Siwaret Arikit (a,b), Rui Xia (a,b), Atul Kakrana (b), Kun Huang (a,b), Jixian Zhai (a,b), Zhe Yan (c), Oswaldo Valdés-López (d), Silvas Prince (e), Theresa A. Musket (e), Henry T. Nguyen (e), Gary Stacey (c), and Blake C. Meyers (a,b)
a Department of Plant and Soil Sciences, University of Delaware, Newark, Delaware 19711
b Delaware Biotechnology Institute, University of Delaware, Newark, Delaware 19711
c Division of Plant Science, University of Missouri, Columbia, Missouri 65211
d Unidad de Morfologia y Función, FES Iztacala, Universidad Nacional Autónoma de México, Los Reyes Iztacala, Tlalnepantla 54090, Mexico
e National Center for Soybean Biotechnology and Division of Plant Sciences, University of Missouri, Columbia, Missouri 65211
This article is an interesting take on the challenges associated with small RNA annotation from Blake Meyers. Done on a large-scale basis in soybean, this project seeked to classify small RNA loci based on more modern interpretations, making use of both small RNA-seq libraries and degradome PARE sequencing.

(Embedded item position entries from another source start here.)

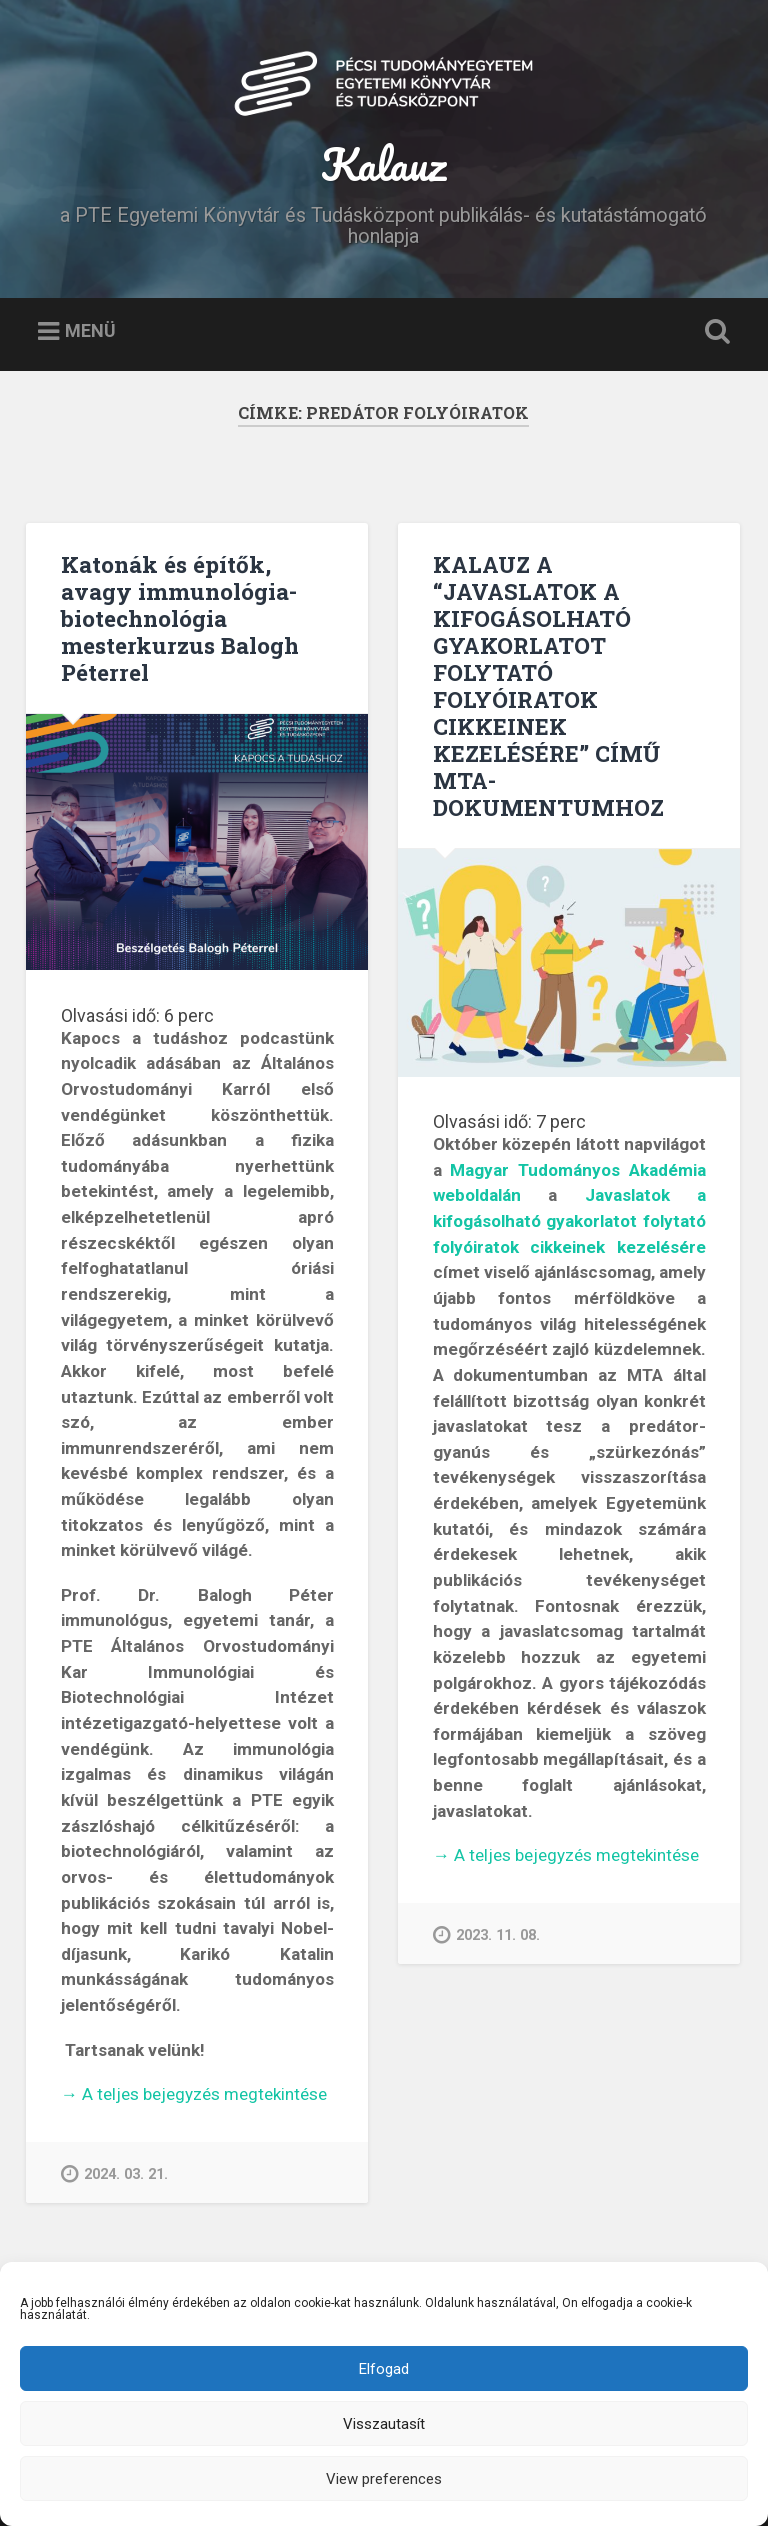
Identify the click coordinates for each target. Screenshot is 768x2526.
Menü (90, 330)
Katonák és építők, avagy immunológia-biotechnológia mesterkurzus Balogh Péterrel (180, 618)
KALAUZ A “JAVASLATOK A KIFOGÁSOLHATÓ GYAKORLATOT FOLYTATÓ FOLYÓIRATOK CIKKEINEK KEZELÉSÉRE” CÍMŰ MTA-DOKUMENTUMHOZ (548, 685)
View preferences (384, 2479)
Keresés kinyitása (714, 332)
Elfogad (384, 2369)
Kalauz (383, 163)
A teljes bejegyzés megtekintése (194, 2095)
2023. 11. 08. (486, 1934)
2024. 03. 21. (114, 2173)
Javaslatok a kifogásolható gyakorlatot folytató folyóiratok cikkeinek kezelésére (570, 1220)
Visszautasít (384, 2424)
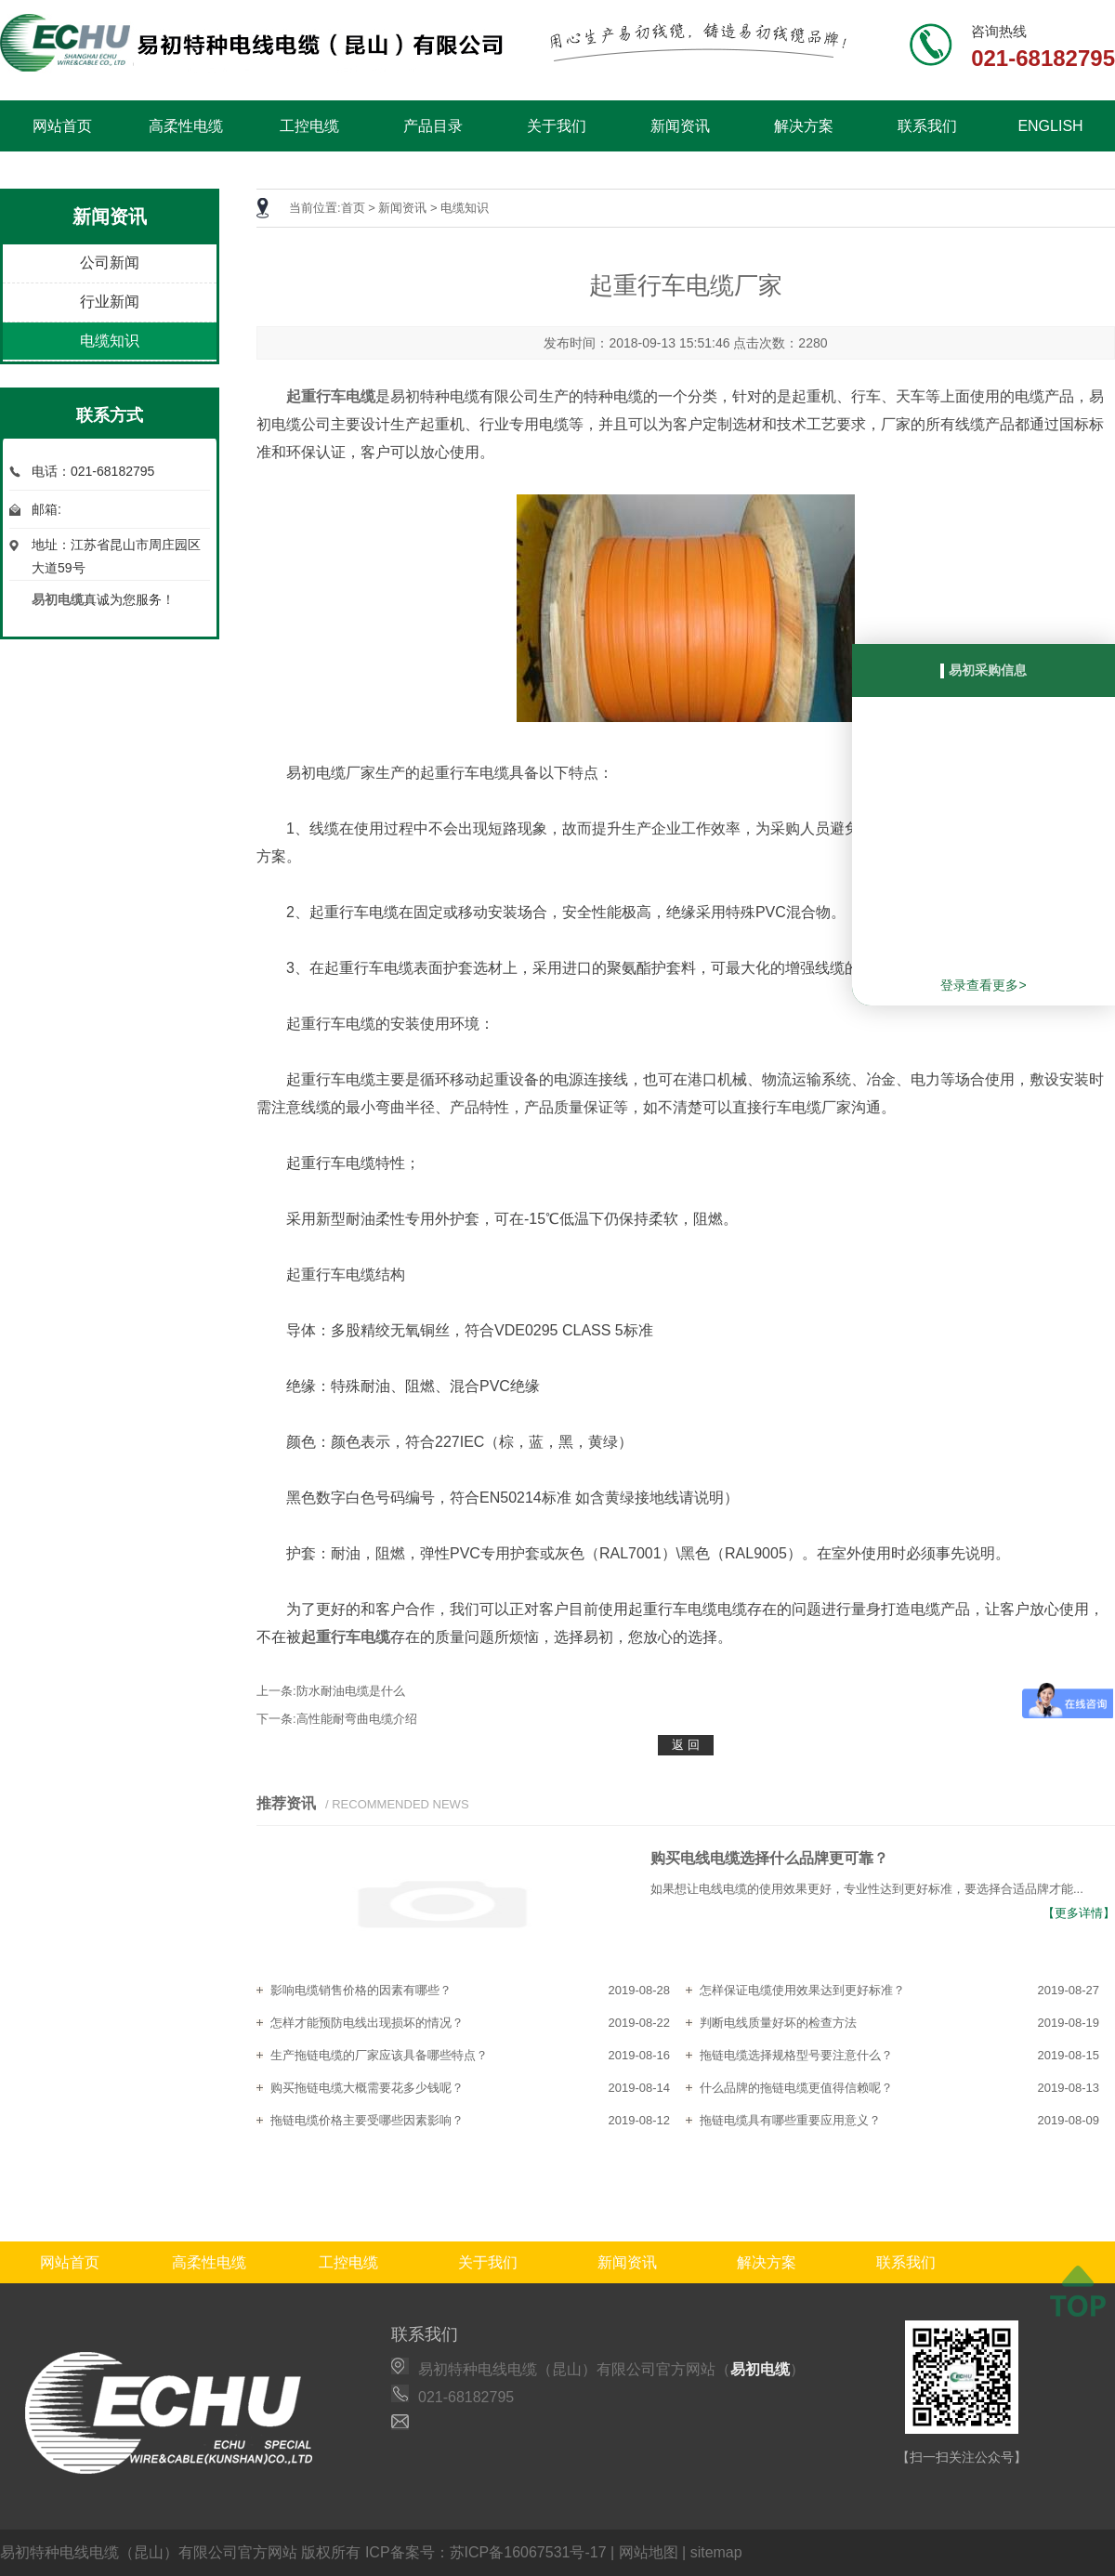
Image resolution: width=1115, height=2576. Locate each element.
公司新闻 (109, 262)
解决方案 (803, 126)
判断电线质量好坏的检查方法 (778, 2023)
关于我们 (556, 126)
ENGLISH (1049, 126)
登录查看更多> (983, 985)
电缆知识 (109, 340)
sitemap (716, 2552)
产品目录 (433, 126)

First, the authors re-evaluated miRBase-20 genes based on several rules, namely trying to clarify genes that act canonically as miRNAs from ones that don’t. This came in the form of several classes: (1) miRNAs that are weakly expressed but resemble siRNAs, (2) genes that are likely siRNAs, (3) genes that marginally meet the strict definition of miRNA and (4) well characterized and defined miRNAs. 530 plant miRNA aligned to the soybean genome, and fell under the following classifications: (1) 191 weakly expressed, (2) 203 siRNA-like, (3) 15 marginal miRNAs and (4) 121 highly expressed and canonical miRNAs. This breakdown made some of the failings of miRBase pretty apparent, as so few of these genes could be clearly defined as miRNAs in soy. Also, it seems clear that these genes make up a spectrum of classifications, as these classes had to be defined by some seemingly arbitrary cutoffs for strand and abundance ratios. It is a challenge to define these classes. The authors also used these cutoffs to filter and identify new candidate miRNAs, through which they found numerous canonical and novel genes. The mapping procedure used in this study is a bit non-descript, as they just mention using Bowtie to map perfectly matched reads, and filtered out structural RNAs. It looks like they allow multi-mapping reads with up to 20 alignments. I would expect that if this procedure was refined using a method like butter, we might see less ambiguous and weakly expressed miRNAs. Are these erroneous?
Another portion of this article I found interesting was their attempts to identify phasiRNA loci, where they identified 504 loci with a “stringent threshold” for their phasing P-value. Almost all of the found loci overlapped protein coding genes. The intriguing part about their PHAS loci identifications is that they found some non-canonical patterns of phasing from variants of TAS3 loci. These included circumstances that required 3-hits from a miRNA to trigger phasi induction, as well as phasing in a downstream direction. If we have PHAS loci like this in a dataset analyzed by shortstack, in my understanding it should be annotated without a problem… (is this correct?).
The most highly represented group of genes targeted by phasiRNA in soybean encode NB-LRR proteins, which have over 300 members characterized in legumes. The authors cite several hypotheses for why this family is so plentiful as targets, hypothesizing that the phasiRNA act as regulators in the absence of a pathogen trigger, or that this is control over a rapidly expanding gene-family, citing studies by Shivaprasad et al., 2012 and Kallman et al., 2013, respectively. Could it be both? I will have to read some of their cited papers to get more context for phasiRNA gene-regulation.
This paper also has a huge amount of information on tissue specificity of phasi and micro-RNA genes, providing a more complete picture on this regulation in soy. They saw wide diversity in tissue specific small RNA expression, finding several sub-groups of highly specific sRNA genes. Overall, a very interesting article with a large amount of content, making it hard to show all of it here.